A classmate of mine, Jonathan, got up on stage with two folding chairs, a table, and a red bar stool and told his story of being diagnosed with Type 1 diabetes at the age of 12 and so on. I watched completely enthralled as he reenacted every step of the way starting with a hilarious and warm tale of traveling to Disney World to the broken, heartbreaking sobs of a 12-year-old boy begging nurses to stop taking his blood to a young adult managing and living life to the fullest! Never have I sat through an entire show with tears in my eyes throughout it all from either laughter or sadness.
Bright spot number 1: It wasn't told by a doctor. It wasn't told by a therapist or dietitian. It was told by someone who had been there. Someone who has acting talent that would blow 15-year-old Leonardo DiCaprio out of the water! Instead of someone preaching to me, lecturing me about the ups and downs of diabetes, the audience and myself were shown this "journey" through the emotions of an actor.
Bright spot number 2: It was real. Jonathan didn't sugarcoat his self pity or his pain. He didn't cut out the parts that would make some people think he was ungrateful. Jonathan laid it all out there and at the same time didn't ask for anyone's pity or for them to be sad for him. I can't speak for him, but I can imagine that he wanted people to come along for the ride and go through the experience with him as a means of understanding. I can't tell you how many people have talked to me differently or done the "Ohmigosh, are you allowed to eat this? Are you sure? Maybe I should cut it in half..." bit because I have hypoglycemia. Incurable and as difficult as hypoglycemia is, I cannot imagine (with my great fear of needles) how much courage one must have to give themselves insulin shots. And through "Sweet-N-Low," I was able to fully grasp the other side of the scale that is someone with diabetes and come to understand how it is for them.

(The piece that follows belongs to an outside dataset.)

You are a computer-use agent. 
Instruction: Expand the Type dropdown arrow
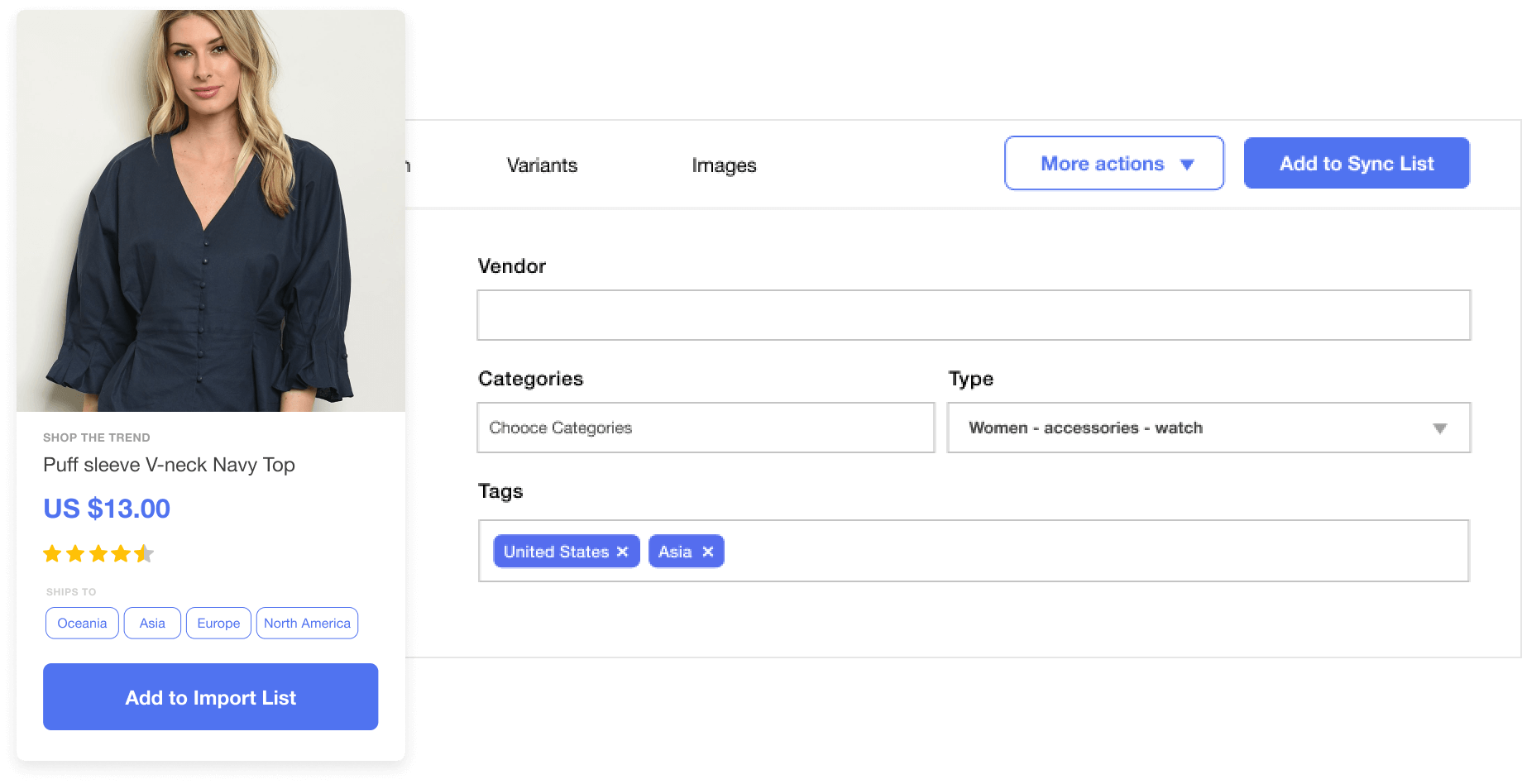pos(1439,428)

Bright spot number 3: I got to sit directly behind Jonathan's mom. I don't know this woman, but I know she and her husband must have been exceptionally brave and strong through the whole process beginning with learning that their son had an incurable, potentially fatal disease. I could feel the pride rolling off of her as her son continued to speak. It was incredible! For me, seeing how proud she was of her son and how much love she had for him was as remarkable as the show itself.
I'm not going to steal Jonathan's thunder and talk about my own struggles with hypoglycemia. I'll just say that even though it was diabetes, it was close enough that the performance rocked my world and gave me such hope that maybe one day I won't have to live like this either because someone found a cure or I will have the strength and courage like Jonathan to adapt to the lifestyle I was born with.
I truly wish that the show had more dates and that every Western Carolina student would go see it. I wish my mom had been able to see it. I wish Kate and my father had seen it. I hope it continues ("Sweet-N-Low" has already spent time touring over the summer) to grow and becomes something people can see not only nationally but globally so everyone will understand like I came to today. It was truly remarkable.